From the first line down to the line containing "Find a Personal", print the records below exactly, leaving every picture out.

<<<<

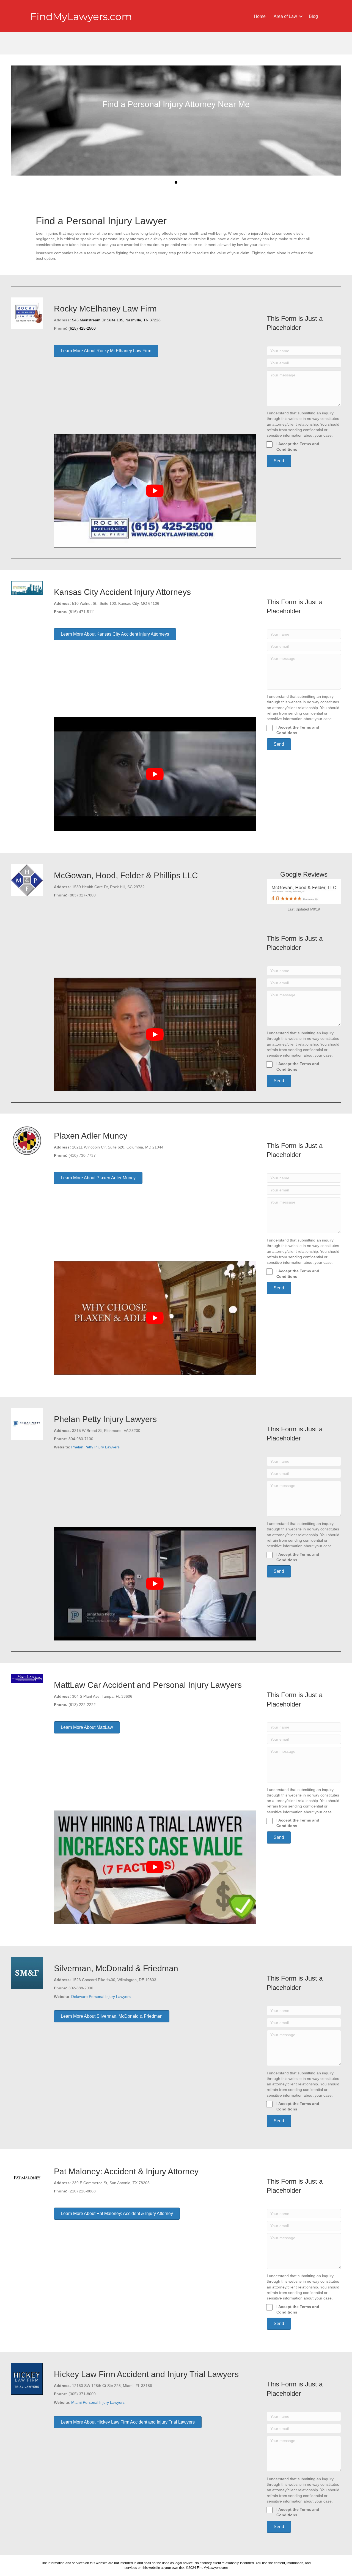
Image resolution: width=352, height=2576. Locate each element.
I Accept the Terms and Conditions (297, 447)
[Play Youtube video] (155, 490)
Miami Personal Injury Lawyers (98, 2402)
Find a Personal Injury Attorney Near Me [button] (176, 182)
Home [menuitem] (260, 16)
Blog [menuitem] (313, 16)
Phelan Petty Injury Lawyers (95, 1447)
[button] (301, 16)
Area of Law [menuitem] (285, 16)
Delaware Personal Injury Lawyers (101, 1996)
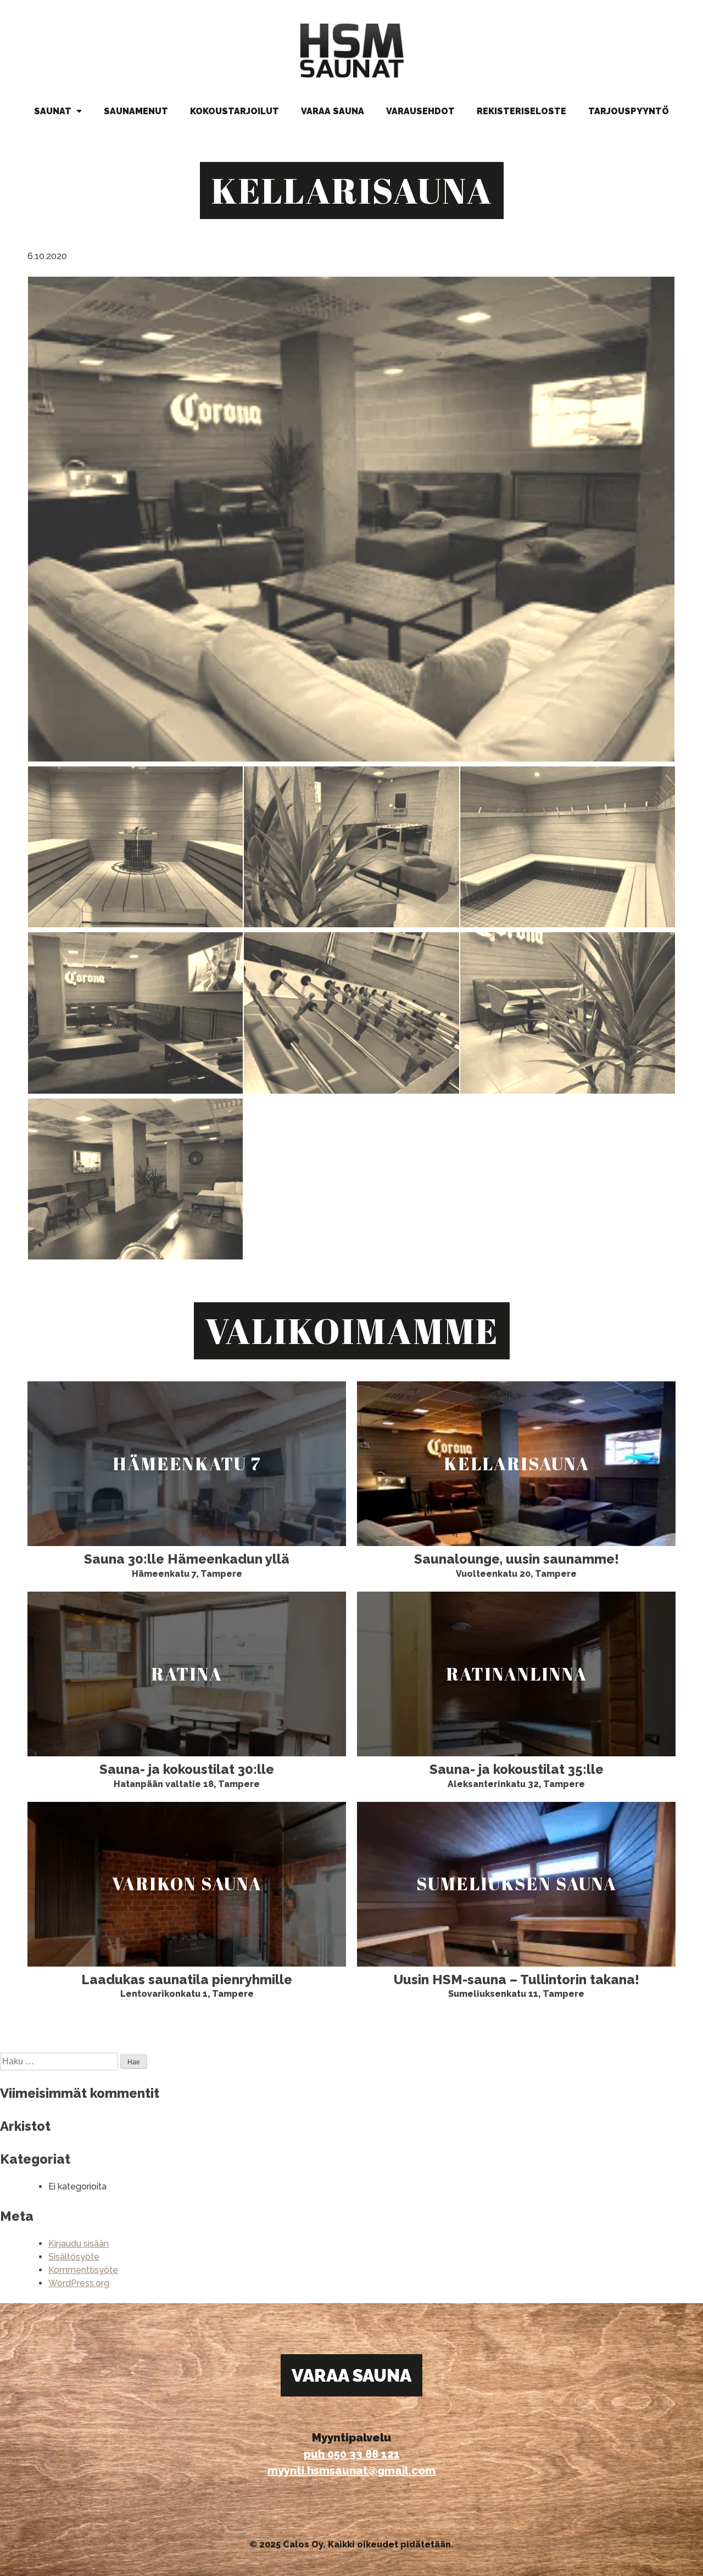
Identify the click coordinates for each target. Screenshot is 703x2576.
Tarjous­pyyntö (628, 111)
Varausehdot (420, 111)
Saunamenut (136, 111)
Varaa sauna (332, 111)
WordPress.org (78, 2283)
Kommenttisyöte (83, 2270)
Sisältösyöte (73, 2257)
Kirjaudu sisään (78, 2243)
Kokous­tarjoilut (234, 111)
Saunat (54, 111)
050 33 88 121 (363, 2454)
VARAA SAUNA (351, 2375)
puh (315, 2454)
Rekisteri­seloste (521, 111)
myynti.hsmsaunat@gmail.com (351, 2470)
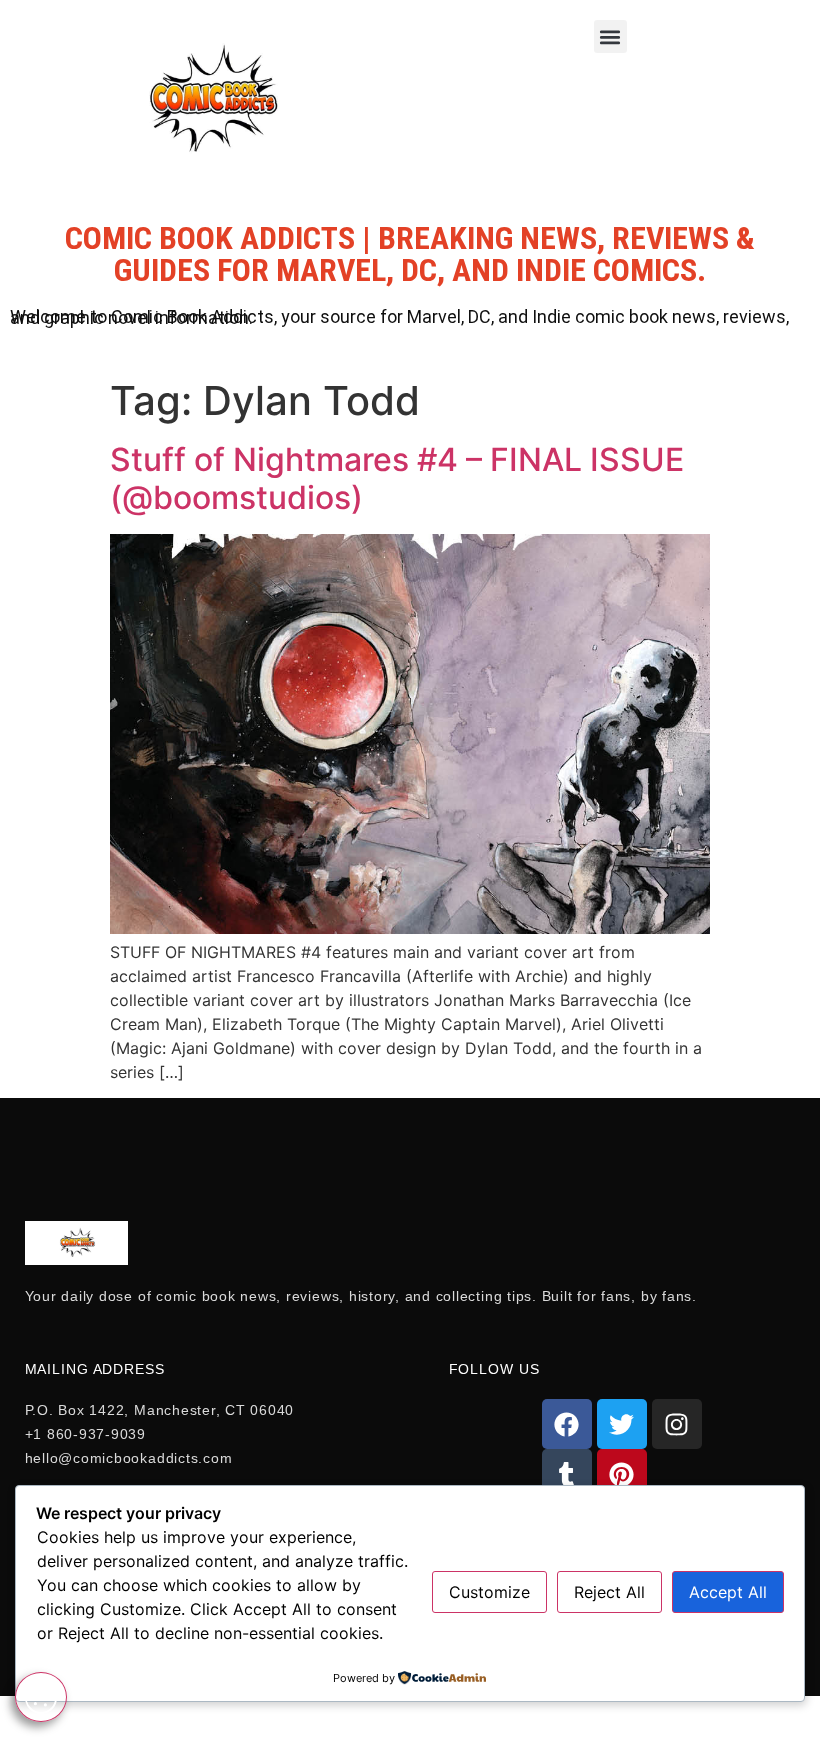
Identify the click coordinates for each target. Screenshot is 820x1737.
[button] (610, 36)
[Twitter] (622, 1424)
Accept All (728, 1592)
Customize (489, 1592)
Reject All (609, 1592)
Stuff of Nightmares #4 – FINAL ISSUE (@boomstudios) (397, 478)
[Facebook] (567, 1424)
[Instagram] (677, 1424)
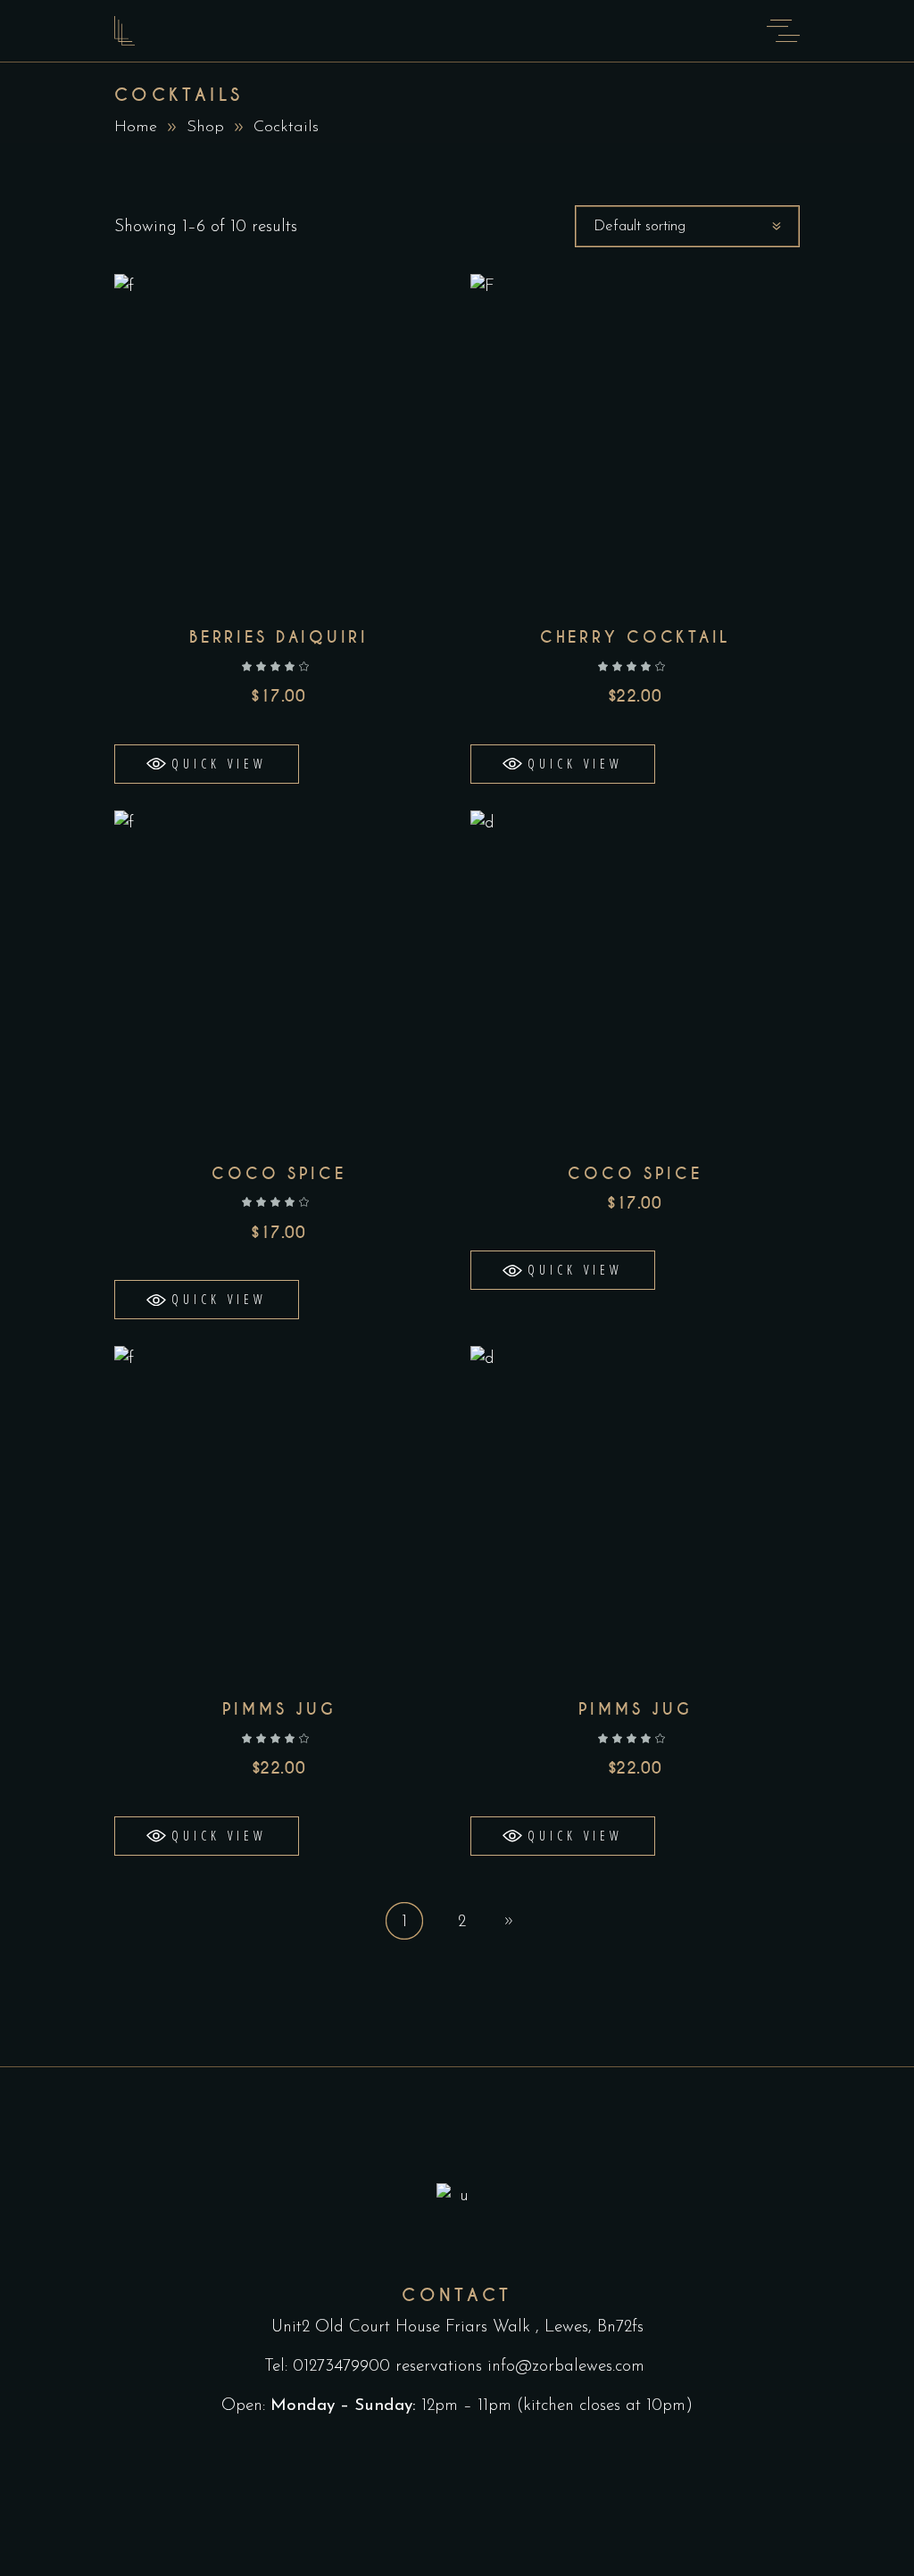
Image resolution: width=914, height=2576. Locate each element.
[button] (206, 764)
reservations (438, 2366)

>>>>

Answer box ▸
Image resolution: width=352, height=2576. Locate each element.
I Accept the Terms and Conditions (297, 447)
[Play Youtube video] (155, 490)
Miami Personal Injury Lawyers (98, 2402)
Find a Personal Injury Attorney Near Me [button] (176, 182)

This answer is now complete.